Supplied material:

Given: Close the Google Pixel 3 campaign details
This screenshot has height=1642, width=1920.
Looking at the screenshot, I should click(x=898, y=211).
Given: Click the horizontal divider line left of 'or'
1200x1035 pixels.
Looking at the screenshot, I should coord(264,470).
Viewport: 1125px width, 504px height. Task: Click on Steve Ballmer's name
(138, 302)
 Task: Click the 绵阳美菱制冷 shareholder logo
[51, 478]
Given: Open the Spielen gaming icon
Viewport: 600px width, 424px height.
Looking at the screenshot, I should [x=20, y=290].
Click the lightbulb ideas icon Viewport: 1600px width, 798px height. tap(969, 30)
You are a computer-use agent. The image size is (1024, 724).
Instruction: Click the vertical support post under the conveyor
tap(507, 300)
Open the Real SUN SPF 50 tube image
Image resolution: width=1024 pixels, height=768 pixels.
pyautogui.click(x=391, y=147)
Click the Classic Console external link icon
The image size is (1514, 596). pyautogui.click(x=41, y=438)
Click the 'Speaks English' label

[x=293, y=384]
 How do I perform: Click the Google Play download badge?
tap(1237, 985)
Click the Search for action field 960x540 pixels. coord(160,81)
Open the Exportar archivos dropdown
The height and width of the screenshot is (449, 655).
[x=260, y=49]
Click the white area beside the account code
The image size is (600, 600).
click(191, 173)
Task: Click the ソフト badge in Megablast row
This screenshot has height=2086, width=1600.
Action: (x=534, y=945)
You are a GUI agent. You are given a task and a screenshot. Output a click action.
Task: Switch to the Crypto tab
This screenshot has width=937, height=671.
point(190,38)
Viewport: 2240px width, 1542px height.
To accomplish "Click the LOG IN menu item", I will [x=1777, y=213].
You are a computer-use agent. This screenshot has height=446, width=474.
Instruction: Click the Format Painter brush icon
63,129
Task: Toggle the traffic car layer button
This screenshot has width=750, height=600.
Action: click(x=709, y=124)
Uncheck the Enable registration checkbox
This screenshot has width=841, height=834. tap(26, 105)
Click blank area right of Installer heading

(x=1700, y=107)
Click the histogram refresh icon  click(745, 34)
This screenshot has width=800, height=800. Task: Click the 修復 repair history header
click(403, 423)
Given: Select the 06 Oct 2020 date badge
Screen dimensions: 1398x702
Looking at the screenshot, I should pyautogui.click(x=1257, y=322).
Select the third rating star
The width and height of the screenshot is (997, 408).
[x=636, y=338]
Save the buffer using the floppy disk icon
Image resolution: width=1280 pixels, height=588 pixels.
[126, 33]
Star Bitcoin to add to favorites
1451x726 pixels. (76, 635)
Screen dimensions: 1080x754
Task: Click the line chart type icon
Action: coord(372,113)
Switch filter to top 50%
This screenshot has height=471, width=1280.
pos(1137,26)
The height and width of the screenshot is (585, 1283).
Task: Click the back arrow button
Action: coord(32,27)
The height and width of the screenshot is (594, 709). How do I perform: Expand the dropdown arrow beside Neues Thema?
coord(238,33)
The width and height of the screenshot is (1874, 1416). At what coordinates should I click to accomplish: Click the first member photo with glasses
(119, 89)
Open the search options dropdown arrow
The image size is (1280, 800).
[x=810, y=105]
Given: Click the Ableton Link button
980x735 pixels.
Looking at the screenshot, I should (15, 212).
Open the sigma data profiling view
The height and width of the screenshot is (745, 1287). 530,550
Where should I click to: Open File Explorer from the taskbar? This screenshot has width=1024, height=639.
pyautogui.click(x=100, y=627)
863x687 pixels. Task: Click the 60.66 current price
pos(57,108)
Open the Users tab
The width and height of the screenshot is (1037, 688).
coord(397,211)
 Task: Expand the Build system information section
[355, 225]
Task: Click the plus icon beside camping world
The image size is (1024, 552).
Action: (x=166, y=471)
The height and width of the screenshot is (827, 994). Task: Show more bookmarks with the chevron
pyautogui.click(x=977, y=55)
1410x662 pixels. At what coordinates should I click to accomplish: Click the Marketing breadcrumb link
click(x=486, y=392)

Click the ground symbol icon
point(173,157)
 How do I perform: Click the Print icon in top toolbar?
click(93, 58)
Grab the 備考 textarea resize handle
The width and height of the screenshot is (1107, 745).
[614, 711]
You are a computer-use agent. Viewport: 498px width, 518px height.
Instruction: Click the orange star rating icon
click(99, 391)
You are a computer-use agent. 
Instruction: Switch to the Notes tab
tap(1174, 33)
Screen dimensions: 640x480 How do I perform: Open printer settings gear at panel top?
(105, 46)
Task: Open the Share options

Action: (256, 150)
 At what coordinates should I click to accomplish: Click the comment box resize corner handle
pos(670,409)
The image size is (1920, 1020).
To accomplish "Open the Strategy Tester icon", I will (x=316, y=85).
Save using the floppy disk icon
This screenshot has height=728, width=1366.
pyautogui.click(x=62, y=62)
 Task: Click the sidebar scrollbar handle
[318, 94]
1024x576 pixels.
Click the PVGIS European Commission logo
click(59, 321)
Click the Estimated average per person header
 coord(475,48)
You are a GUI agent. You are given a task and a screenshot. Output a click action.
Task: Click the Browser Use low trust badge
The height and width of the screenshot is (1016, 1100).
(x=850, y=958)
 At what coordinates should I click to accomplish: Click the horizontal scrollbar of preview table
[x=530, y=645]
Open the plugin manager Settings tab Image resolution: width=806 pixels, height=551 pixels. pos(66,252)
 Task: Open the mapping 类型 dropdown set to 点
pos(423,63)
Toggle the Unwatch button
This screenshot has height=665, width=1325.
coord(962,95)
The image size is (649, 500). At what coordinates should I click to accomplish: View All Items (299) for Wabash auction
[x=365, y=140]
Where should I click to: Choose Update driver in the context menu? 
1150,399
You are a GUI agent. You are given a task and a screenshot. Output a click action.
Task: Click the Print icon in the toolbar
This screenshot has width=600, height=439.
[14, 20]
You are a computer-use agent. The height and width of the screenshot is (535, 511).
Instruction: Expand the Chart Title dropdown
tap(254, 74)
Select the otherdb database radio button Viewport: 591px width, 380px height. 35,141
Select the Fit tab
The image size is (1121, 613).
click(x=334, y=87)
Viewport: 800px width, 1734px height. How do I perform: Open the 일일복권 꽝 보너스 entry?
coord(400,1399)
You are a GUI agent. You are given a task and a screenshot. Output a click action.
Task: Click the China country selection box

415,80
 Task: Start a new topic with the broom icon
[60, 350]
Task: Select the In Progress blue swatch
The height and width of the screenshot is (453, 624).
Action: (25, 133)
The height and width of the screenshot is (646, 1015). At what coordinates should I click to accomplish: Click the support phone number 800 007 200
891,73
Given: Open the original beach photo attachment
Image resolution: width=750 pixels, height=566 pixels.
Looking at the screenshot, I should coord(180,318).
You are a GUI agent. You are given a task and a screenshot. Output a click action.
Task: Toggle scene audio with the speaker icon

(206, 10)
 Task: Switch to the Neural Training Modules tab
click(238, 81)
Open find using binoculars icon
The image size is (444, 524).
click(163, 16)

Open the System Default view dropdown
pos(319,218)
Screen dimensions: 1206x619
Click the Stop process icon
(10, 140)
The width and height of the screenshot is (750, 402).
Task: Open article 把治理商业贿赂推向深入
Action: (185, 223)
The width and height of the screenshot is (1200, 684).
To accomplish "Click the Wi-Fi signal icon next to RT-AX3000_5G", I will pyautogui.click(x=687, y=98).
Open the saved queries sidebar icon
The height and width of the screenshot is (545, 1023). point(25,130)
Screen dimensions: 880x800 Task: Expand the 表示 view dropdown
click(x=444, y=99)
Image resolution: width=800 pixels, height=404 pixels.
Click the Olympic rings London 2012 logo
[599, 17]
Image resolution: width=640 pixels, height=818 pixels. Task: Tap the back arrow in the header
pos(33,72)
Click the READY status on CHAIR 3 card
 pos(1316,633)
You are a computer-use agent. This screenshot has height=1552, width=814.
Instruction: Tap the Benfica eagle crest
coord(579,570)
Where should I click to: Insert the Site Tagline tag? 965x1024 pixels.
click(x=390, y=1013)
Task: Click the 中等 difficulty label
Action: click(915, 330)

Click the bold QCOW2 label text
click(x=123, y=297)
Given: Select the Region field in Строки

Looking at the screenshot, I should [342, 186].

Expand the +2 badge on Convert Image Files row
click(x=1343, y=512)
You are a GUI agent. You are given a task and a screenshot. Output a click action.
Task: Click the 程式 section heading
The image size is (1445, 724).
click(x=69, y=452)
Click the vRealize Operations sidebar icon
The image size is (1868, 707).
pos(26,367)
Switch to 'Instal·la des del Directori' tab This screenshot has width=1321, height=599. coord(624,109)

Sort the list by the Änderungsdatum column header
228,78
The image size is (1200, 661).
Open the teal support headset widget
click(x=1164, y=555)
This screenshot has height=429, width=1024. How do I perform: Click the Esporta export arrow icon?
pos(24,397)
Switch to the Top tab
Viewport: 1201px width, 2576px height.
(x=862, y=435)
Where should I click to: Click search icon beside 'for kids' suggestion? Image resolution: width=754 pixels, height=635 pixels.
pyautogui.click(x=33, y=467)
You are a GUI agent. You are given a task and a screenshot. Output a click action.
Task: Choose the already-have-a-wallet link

Task statement:
Only the lines from the one containing "Switch to 'Instal·la" through the final line above should be duplicated, exactly as they stand.

Response area:
Switch to 'Instal·la des del Directori' tab This screenshot has width=1321, height=599. coord(624,109)

Sort the list by the Änderungsdatum column header
228,78
The image size is (1200, 661).
Open the teal support headset widget
click(x=1164, y=555)
This screenshot has height=429, width=1024. How do I perform: Click the Esporta export arrow icon?
pos(24,397)
Switch to the Top tab
Viewport: 1201px width, 2576px height.
(x=862, y=435)
Where should I click to: Click search icon beside 'for kids' suggestion? Image resolution: width=754 pixels, height=635 pixels.
pyautogui.click(x=33, y=467)
You are a GUI agent. You are given a task and a screenshot. Output a click action.
Task: Choose the already-have-a-wallet link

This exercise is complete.